## [The tasks]
1) Which apostles does the passage on making virgins name?
2) Do these statements agree with the passage on making virgins? Answer yes or no for each, and quote the deciding words. (a) The writer considers it criminal to force a reluctant person into virginity. (b) Thecla had not yet been betrothed when Paul's discourse moved her toward virginity. (c) In the Gospel, Jesus specifies four kinds of eunuchs.
3) Continue the passage on making virgins from the point where it stops.

## [Source text]
--- Begin ---

But, first of all, I wish to know if making virgins is, in all cases, the
doctrine of devils, or only the prohibition of marriage. If it is the
prohibition, it does not apply to us, for we too hold it equally foolish to
prevent one who wishes, as it is criminal and impious to force one who has
some reluctance. But if you say that to encourage the proposal, and not to
resist such a desire, is all the doctrine of devils, to say nothing of the
consequence as regards you, the apostle himself will be thus brought into
danger, if he must be considered as having introduced the doctrines of
devils into Iconium, when Thecla, after having been betrothed, was by his
discourse inflamed with the desire of perpetual virginity.(1) And what
shall we say of Jesus, the Master Himself, and the source of all sanctity,
who is the unwedded spouse of the virgins who make this profession, and
who, when specifying in the Gospel three kinds of eunuchs, natural,
artificial, and voluntary, gives the palm to those who have "made
themselves eunuchs for the kingdom of heaven,"(2) meaning the youths of
both sexes who have extirpated from their hearts the desire of marriage,
and who in the Church act as eunuchs of the King's palace? Is this also the
doctrine of devils? Are those words, too, spoken in a seducing spirit? And
if Paul and Christ are proved to be priests of devils, is not their spirit
the same that speaks in God? I do not mention the other apostles of our
Lord, Peter, Andrew, Thomas, and the example of celibacy, the blessed John,
who in various ways commended to young men and maidens the excellence of
this profession, leaving to us, and to you too, the form for making
virgins. I do not mention them, because you do not admit them into the
canon, and so you will not scruple impiously to impute to them doctrines of
devils. But will you say the same of Christ, or of the Apostle Paul, who,
we know, everywhere expressed the same preference for unmarried women to
the married, and gave an example of it in the case of the saintly Thecla?
But if the doctrine preached by Paul to Thecla, and which the other
apostles also preached, was not the doctrine of devils, how can we believe
that Paul left on record his opinion, that the very exhortation to sanctity
is the injunction and the doctrine of devils? To make virgins simply by
exhortation, without forbidding to marry, is not peculiar to you. That is
our principle too; and he must be not only a fool, but a madman, who thinks
that a private law can forbid what the public law allows. As regards
marriage, therefore, we too encourage virgins to remain as they are when
they are willing to do so; we do not make them virgins against their will.

--- End ---

## [Given information]

--- Begin ---

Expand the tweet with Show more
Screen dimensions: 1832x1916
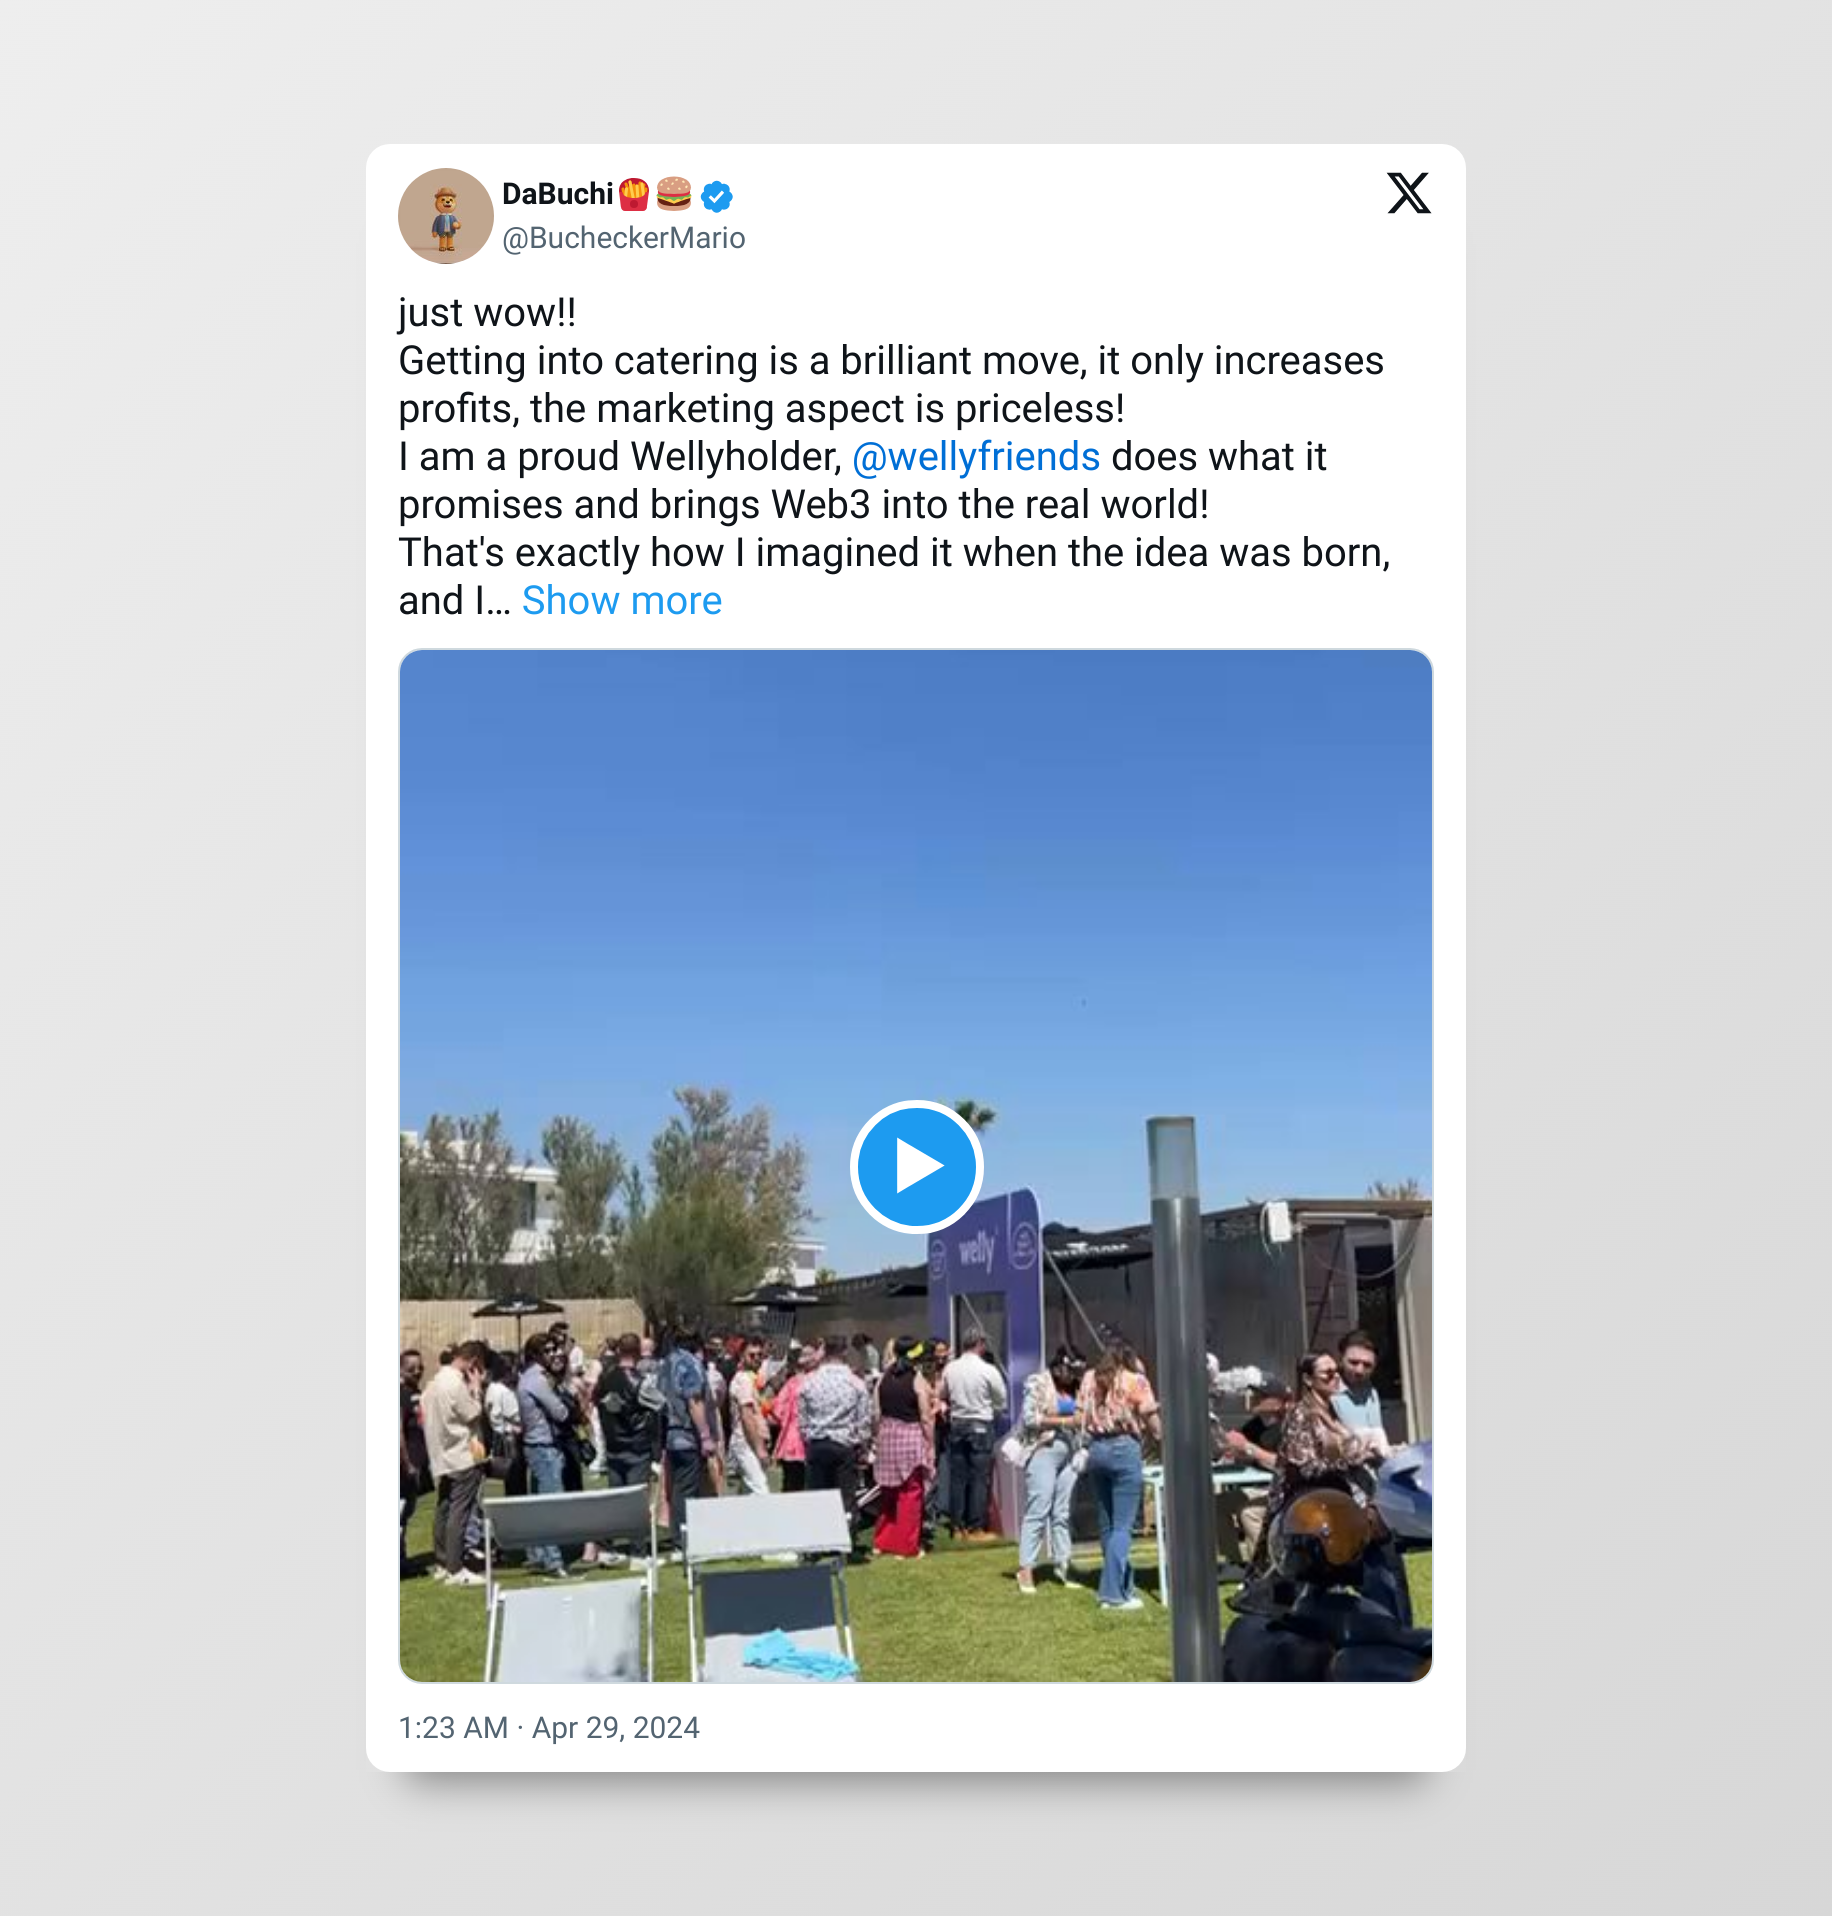pos(621,601)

--- End ---

## [Responses to the tasks]
1) Paul, Peter, Andrew, Thomas, John

2)
(a) Yes: "it is criminal and impious to force one who has some reluctance"
(b) No: "when Thecla, after having been betrothed, was by his discourse inflamed with the desire of perpetual virginity"
(c) No: "when specifying in the Gospel three kinds of eunuchs, natural, artificial, and voluntary"

3)
For we know the force of will and of natural appetite when opposed by
public law; much more when the law is only private, and every one is at
liberty to disobey it. If, then, it is no crime to make virgins in this
manner, we are guiltless as well as you. If it is wrong to make virgins in
any way, you are guilty as well as we. So that what you mean, or intend, by
quoting this verse against us, it is impossible to say.

   5. AUGUSTIN replied: Listen, and you shall hear what we mean and intend
by quoting this verse against you, since you say that you do not know. It
is not that you abstain from animal food; for, as you observe, our ancient
fathers abstained from some kinds of food, not, however, as condemning
them, but with a typical meaning, which you do not understand, and of which
I have said already in this work all that appeared necessary. Besides,
Christians, not heretics, but Catholics, in order to subdue the body, that
the soul may be more humbled in prayer, abstain not only from animal food,
but also from some vegetable productions, without, however, believing them
to be unclean. A few do this always; and at certain seasons or days, as in
Lent, almost all, more or less, according to the choice or ability of
individuals. You, on the other hand, deny that the creature is good, and
call it unclean, saying that animals are made by the devil of the worst
impurities in the substance of evil and so you reject them with horror, as
being the most cruel and loathsome places of confinement of your god. You,
as a concession, allow your followers, as distinct from the priests, to eat
animal food; as the apostle allows, in certain cases, not marriage in the
general sense, but the indulgence of passion m marriage.(1) It is only sin
which is thus made allowance for. This is the feeling you have toward all
animal food; you have learned it from your heresy, and you teach it to your
followers. You make allowance for your followers, because, as I said
before, they supply you with necessaries; but you grant them indulgence
without saying that it is not sinful. For yourselves, you shun contact with
this evil and impurity; and hence our reason for quoting this verse against
you is found in the words of the apostle which follow those with which you
end the quotation. Perhaps it was for this reason that you left out the
words, and then say that you do not know what we mean or intend by the
quotation; for it suited you better to omit the account of our intention
than to express it. For, after speaking of abstaining from meats, which God
has created to be received with thanksgiving by believers, the apostle goes
on, "And by them who know the truth; for every creature of God is good, and
nothing to be refused, if it be received with thanksgiving: for it is
sanctified by the word of God and prayer."(2) This you deny; for your idea,
and motive, and belief in abstaining from such food is, that they are not
typically, but naturally, evil and impure. In this assuredly you blaspheme
the Creator; and in this is the doctrine of devils. You need not be
surprised that, so long before the event, this prediction regarding you was
made by the Holy Spirit.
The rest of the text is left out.